Large Natural Disasters and Economics Activity: Using Nighttime Light Data  – Job Market Paper


In this paper, I studied the impacts of large natural disasters such as earthquakes, floods and storms have on economic activity. I used nighttime light intensity data as a proxy for economic activity. On a local level, using the data of three large earthquakes within a 200-mile radius from the earthquake’s epicenter, I found that when the distance from the epicenter increases, the nighttime light intensity decreased. With a sample restricted to a 50-mile radius after an earthquake, the decrease in nighttime light intensity is more pronounced when the distance from the epicenter increases. By using the synthetic control approach, on a national-level analysis, I found that while three of nine large natural disasters had a positive impact on economic activity, one natural disaster had a negative impact and the other five did not have any significant impact on economic activity. When aggregating all nine large natural disasters, I found a small but positive impact on economic activity of the country in four to five years following the natural disasters. However, this positive impact dissipated after four to five years. Given these statistics, rescue and rebuilding efforts increase economic activity around a natural disaster zone.

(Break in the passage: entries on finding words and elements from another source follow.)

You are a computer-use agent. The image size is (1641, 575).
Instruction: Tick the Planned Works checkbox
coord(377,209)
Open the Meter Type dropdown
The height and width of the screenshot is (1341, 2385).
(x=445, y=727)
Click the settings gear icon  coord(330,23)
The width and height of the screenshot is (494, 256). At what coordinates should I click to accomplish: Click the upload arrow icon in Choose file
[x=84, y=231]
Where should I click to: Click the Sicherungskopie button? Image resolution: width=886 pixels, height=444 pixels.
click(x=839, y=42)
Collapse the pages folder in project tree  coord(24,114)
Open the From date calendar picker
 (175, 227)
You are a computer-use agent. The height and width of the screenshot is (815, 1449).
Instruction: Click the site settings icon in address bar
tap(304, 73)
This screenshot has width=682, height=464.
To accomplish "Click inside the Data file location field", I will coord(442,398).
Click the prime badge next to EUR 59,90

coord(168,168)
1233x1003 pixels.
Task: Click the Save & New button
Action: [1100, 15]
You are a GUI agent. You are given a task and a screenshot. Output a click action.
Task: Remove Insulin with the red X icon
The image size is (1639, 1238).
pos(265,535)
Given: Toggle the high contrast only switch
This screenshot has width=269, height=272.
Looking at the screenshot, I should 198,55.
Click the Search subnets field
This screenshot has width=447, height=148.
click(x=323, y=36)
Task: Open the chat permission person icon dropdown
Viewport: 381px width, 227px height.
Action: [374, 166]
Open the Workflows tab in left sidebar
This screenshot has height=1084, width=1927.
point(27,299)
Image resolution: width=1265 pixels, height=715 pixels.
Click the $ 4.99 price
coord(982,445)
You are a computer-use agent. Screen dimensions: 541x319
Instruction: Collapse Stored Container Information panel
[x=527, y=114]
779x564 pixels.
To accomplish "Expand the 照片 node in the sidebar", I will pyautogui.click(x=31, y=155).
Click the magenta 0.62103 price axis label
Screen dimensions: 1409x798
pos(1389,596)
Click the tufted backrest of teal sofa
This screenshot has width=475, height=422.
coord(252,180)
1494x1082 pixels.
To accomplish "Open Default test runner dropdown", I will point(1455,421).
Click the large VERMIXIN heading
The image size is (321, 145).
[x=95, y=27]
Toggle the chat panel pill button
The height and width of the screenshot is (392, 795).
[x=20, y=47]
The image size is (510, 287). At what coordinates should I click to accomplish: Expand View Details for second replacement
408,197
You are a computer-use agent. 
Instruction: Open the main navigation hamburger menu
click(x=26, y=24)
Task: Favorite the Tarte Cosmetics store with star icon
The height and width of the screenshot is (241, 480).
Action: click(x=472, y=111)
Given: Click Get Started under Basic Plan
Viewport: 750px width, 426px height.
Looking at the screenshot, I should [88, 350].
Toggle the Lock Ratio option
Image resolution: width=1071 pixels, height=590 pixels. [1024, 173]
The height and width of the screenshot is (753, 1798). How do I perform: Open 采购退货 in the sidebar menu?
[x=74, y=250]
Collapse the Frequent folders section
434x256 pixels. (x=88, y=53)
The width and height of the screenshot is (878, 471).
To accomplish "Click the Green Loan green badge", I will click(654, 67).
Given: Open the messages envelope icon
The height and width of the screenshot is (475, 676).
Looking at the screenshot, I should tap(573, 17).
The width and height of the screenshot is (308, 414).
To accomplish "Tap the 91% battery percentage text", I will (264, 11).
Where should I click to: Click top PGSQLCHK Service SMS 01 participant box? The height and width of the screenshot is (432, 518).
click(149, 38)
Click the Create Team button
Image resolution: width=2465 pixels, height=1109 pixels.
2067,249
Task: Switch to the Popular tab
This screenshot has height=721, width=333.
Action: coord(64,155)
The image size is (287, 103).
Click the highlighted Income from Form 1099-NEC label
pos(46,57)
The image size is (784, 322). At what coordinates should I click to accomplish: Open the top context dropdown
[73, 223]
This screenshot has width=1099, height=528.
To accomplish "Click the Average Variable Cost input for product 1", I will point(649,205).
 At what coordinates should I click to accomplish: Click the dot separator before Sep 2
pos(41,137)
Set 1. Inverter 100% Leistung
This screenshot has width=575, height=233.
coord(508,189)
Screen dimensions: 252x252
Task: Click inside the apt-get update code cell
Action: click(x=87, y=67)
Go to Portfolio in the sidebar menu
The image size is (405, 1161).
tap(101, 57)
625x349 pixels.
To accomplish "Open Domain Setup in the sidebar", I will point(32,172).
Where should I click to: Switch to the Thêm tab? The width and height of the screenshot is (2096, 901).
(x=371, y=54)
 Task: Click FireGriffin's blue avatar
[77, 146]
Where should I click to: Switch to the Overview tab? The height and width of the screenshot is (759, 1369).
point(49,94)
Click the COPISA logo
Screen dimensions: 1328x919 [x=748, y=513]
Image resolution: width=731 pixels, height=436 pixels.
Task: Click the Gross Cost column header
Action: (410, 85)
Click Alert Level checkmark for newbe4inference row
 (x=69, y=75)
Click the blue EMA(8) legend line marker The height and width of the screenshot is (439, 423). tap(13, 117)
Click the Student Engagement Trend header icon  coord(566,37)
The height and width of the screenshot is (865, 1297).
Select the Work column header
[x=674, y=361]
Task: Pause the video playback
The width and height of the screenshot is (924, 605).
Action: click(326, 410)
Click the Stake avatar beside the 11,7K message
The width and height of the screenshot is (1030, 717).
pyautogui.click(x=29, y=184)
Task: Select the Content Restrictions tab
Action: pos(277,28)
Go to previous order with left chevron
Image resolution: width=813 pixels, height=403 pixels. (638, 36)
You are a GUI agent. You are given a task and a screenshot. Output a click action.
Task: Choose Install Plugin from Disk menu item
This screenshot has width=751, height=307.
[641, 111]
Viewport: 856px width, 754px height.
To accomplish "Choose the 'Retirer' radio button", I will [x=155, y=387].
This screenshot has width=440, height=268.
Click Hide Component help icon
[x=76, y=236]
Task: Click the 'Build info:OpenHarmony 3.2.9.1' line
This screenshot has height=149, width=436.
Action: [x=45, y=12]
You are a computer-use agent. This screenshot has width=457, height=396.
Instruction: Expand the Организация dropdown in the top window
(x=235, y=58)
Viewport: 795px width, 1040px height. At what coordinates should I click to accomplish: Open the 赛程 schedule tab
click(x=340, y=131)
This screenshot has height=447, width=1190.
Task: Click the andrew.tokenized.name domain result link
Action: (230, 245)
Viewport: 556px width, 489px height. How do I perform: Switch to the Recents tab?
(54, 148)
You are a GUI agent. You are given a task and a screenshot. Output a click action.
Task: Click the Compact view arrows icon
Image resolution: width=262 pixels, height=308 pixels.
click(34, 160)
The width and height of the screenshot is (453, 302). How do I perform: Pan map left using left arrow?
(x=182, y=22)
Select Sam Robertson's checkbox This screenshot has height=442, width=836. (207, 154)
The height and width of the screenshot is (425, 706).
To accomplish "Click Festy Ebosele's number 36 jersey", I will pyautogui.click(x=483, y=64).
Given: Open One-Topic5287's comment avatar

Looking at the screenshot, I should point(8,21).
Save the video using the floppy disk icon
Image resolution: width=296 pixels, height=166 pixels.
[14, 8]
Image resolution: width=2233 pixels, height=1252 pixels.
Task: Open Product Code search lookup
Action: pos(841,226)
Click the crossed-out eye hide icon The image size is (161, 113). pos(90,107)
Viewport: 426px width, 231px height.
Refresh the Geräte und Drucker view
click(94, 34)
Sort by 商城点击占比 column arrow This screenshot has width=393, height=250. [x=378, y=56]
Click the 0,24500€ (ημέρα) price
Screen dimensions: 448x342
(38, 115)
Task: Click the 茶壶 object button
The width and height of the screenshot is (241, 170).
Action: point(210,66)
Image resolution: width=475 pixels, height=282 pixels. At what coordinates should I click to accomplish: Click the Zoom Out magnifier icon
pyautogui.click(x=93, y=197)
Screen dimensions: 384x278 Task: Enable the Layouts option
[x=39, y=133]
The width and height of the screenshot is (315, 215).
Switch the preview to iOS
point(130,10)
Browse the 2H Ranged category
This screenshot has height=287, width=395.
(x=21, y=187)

I analyzed the impacts of time zone boundaries on school performance for elementary, middle and high schools in the United States. Sharp discontinuity on time introduced by time zone boundaries creates more sleep duration and more evening time for people on the west side of the time zone boundary. By using regression discontinuity method, I found that schools located on the west side of the time zone boundary have higher average scores than the schools located on the east side of the time zone boundary in elementary, middle and high school level. Effects are higher for middle schools and high schools compared to elementary schools. Results are robust to different bandwidth selection and different model specifications.

Aligned City Mayors and Economic Activity in Coalition and One-Party Governments: Using Nighttime Light Intensity Data for Turkey


Decision makers have different objectives when allocating a country’s resources. In order to secure a spot in government, decision makers in the political party in power might try allocating resources to win more votes in future elections. This study analyzes political favoritism under diff erent government types (i.e., coalition government and one-party government) by using nighttime light intensity as a proxy for economic activity in a region. Results show that during a coalition government era, cities that have mayors whose political party is aligned with one of the political parties in the coalition have more economic activity, while during the one-party government era, cities with aligned mayors have less economic activity.